[Start of EXCERPTED TEXT]

Defects in AOS thin films can exist at several energy levels and may have more defects than previously reported^8,9. However, the measurable range of the defect density and activation energy is limited due to differences in electrical and optical reactivity according to materials¹⁰. In addition, there is no suitable methodology that can directly analyze the interfacial state defects between each structural layer, which is determined to exist in the device. For example, with the charge pump method can measure the defect density and activation energy through modeling by applying a gate voltage as a pulse to device. However, since the band bending as a function of gate voltage varies depending on the device structure and channel properties, the measurement resolution also varies. Deep level transient spectroscopy (DLTS) can also quantitatively measure defects by analyzing the change in capacitance during charge/discharge as a function of temperature^11,12. In this method, direct comparison with device characteristics of the TFT structure is difficult because the electrode must be made a vertical Schottky contact to measure the accurate capacitance. In our last study, we were able to quantitatively measure defects only a few hundred meV away from the conduction band minimum¹³. Therefore, there is a need for a method that can quantitatively measure defects distributed at various levels in the bandgap.

[End of EXCERPTED TEXT]
[Start of MATERIAL SHOWN]

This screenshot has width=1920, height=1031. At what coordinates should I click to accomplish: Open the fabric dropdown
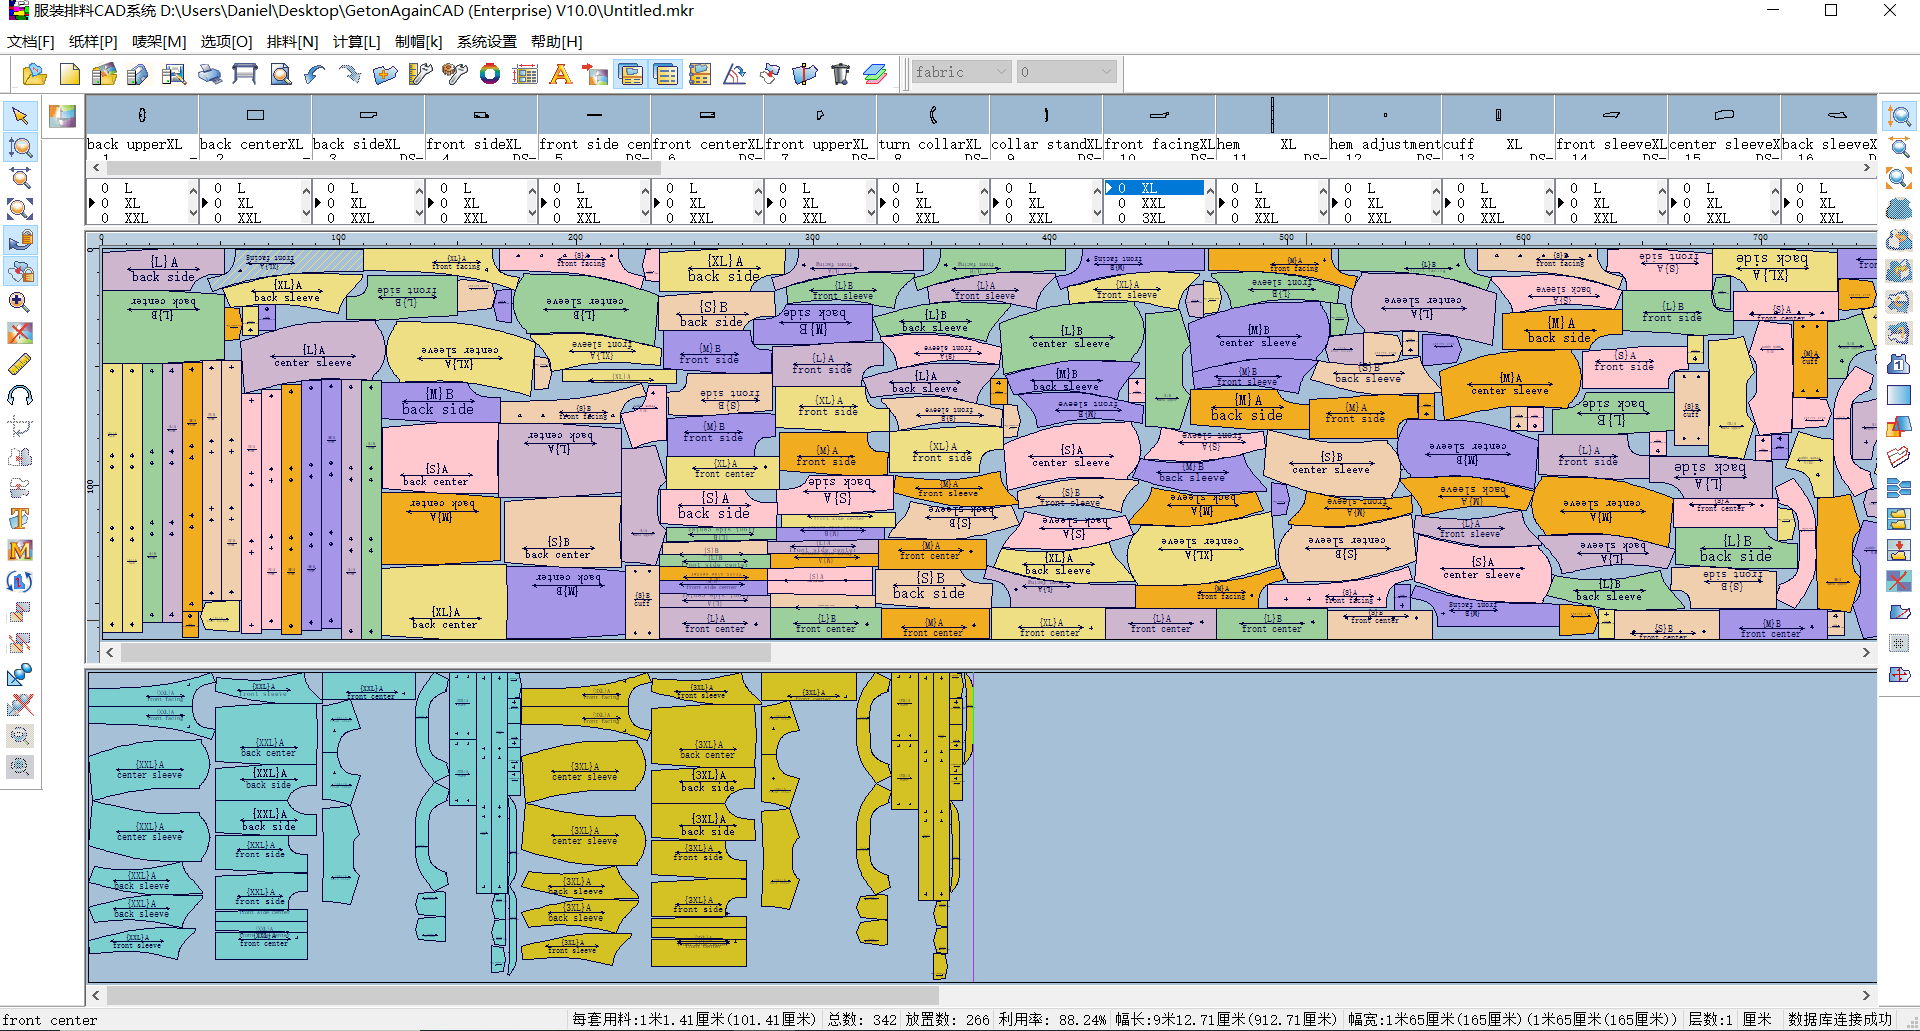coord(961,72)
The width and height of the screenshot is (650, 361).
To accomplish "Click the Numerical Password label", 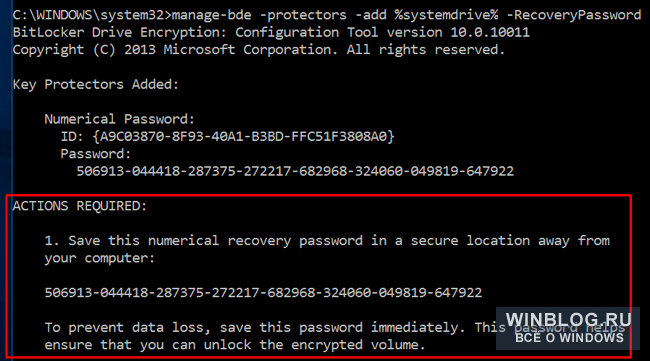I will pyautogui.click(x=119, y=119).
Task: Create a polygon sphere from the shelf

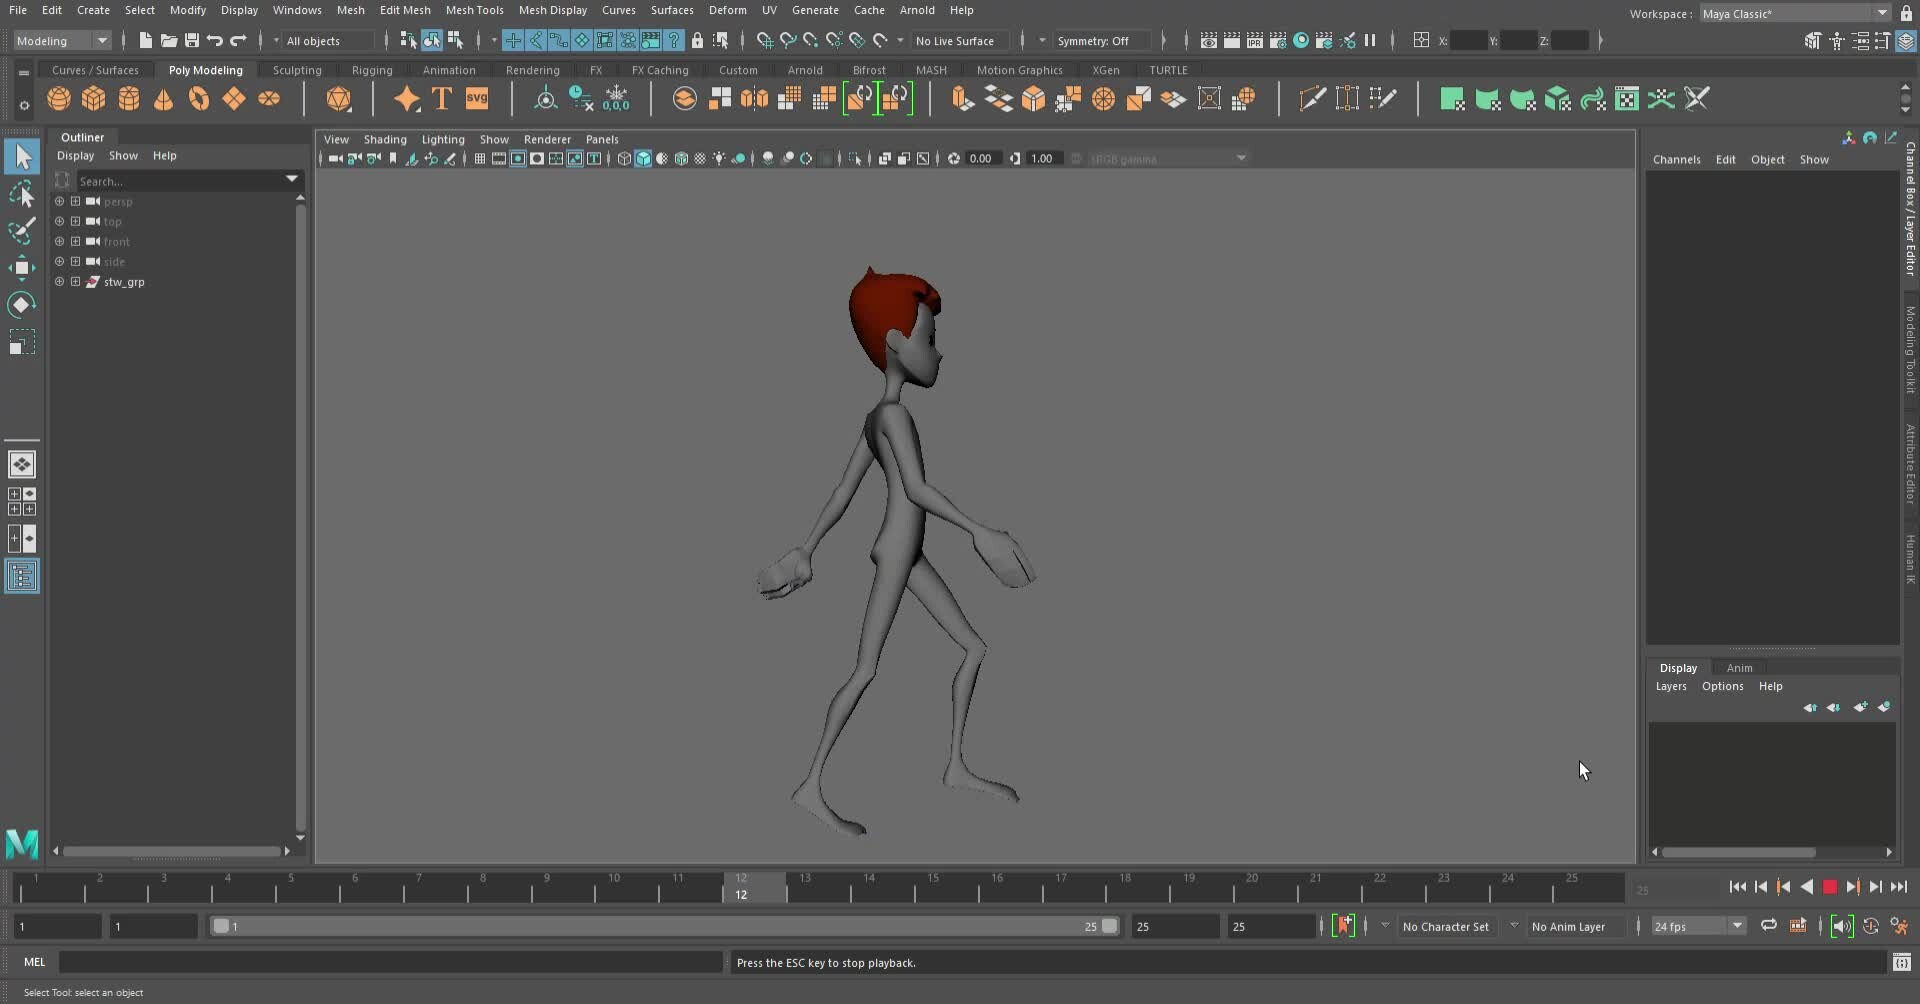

[End of MATERIAL SHOWN]

### WHAT THE EXERCISE ASKS
In the excerpt on AOS thin-film defects, what makes it hard to compare DLTS results directly with the device characteristics of the TFT structure? The data plays no part in this exercise.

### ANSWER TO THIS PROBLEM
The electrode must be made a vertical Schottky contact to measure the capacitance accurately.